Auf dem Papier verfügt Caracas über ein gestaffeltes Luftabwehrsystem aus russischen S-300VM- und »Buk«-M2E-Flugabwehrraketen sowie chinesischen Radarsystemen. Nach einem Bericht der New York Times vom Montag waren die S-300- und »Buk«-Einheiten zum Zeitpunkt der Operation jedoch nicht aktiv in ein Radarnetz eingebunden. Der kanadische Militäranalyst Mike Mihajlovic stellte fest, dass »Buk«-M2E-Fahrzeuge an der Küste im Raum Catia La Mar in einer Anordnung standen, die eher auf Lagerung oder Bereitschaft als auf Gefechtsbetrieb hindeutet: Die Werfer waren eng beieinander positioniert und damit nicht entsprechend militärischer Einsatzdoktrin aufgestellt. Diese Beobachtungen erklären jedoch nur teilweise, weshalb die venezolanische Luftabwehr insgesamt kaum reagierte.
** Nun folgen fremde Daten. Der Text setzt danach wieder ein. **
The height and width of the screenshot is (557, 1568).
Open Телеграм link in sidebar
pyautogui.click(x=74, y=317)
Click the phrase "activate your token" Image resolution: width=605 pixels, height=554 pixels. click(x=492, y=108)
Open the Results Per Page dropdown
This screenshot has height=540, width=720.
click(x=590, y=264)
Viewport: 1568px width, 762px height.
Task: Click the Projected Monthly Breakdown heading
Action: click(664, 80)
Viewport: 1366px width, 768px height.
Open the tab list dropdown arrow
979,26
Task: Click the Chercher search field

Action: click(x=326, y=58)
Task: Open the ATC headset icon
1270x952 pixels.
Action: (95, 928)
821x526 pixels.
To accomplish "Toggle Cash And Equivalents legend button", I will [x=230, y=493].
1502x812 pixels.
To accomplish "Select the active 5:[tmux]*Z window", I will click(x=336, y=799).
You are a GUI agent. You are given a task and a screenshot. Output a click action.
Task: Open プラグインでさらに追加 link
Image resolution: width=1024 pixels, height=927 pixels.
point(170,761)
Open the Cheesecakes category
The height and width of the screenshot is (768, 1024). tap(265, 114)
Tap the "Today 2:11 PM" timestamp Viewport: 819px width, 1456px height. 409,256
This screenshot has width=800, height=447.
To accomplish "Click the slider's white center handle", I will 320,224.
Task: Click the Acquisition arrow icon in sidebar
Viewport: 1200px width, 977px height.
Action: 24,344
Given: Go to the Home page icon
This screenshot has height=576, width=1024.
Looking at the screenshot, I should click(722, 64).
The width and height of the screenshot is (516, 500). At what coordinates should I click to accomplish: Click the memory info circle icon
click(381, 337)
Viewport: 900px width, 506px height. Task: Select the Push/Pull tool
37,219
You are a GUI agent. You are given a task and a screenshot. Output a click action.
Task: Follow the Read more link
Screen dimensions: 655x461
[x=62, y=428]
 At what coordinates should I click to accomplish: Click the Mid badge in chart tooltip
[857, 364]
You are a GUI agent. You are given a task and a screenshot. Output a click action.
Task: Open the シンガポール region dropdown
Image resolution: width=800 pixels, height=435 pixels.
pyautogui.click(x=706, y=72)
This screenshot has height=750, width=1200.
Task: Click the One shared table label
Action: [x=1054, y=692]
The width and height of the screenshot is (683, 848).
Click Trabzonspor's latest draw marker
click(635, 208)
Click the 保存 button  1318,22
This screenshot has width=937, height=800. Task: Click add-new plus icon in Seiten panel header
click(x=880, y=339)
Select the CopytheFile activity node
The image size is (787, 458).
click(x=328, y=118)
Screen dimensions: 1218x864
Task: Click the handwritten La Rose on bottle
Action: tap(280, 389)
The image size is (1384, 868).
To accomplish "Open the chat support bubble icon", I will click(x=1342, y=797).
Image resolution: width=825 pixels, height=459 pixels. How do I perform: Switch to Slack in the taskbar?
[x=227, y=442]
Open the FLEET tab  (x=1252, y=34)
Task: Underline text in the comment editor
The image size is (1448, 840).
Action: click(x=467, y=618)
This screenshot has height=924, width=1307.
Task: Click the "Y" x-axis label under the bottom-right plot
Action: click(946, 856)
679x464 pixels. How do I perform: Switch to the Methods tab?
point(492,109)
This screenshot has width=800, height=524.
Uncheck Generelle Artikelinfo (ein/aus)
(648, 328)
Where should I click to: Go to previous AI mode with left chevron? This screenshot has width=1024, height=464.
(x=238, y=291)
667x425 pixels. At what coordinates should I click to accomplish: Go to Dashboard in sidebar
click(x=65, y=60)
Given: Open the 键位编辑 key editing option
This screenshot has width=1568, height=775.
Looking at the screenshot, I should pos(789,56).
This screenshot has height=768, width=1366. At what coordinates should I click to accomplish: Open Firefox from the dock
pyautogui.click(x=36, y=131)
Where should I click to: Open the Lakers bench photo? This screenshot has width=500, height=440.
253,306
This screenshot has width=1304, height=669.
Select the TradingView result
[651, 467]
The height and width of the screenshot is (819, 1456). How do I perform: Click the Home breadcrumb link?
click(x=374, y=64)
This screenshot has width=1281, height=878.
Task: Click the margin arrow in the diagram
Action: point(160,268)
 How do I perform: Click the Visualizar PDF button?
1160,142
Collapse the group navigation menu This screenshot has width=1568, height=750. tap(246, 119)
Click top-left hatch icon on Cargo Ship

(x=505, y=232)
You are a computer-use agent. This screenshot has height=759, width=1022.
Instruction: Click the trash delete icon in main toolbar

Denn die tragbaren Flugabwehrraketen sind von solchen Großsystemen unabhängig und können auch bei gestörter Radar- und Funkanbindung eingesetzt werden.
Militäranalysten verweisen in diesem Zusammenhang häufig auf drei zentrale Faktoren der Luftverteidigung: technische Ausstattung, taktische Einsatzkonzepte und das eingesetzte Personal. Schwächen in einem dieser Bereiche können ihre Wirksamkeit erheblich einschränken. Als besonders anfällig kann dabei der menschliche Faktor gelten, etwa durch mangelnde Einsatzbereitschaft, unklare Befehlsketten oder Loyalitätsprobleme. In der militärhistorischen Forschung ist gut belegt, dass Geheimdienste versuchen, auf einzelne Schlüsselpersonen einzuwirken, um Abläufe zu stören beziehungsweise zum eigenen Vorteil zu beeinflussen. Ob solche Mechanismen im vorliegenden Fall eine Rolle spielten, lässt sich öffentlich jedoch nicht nachweisen.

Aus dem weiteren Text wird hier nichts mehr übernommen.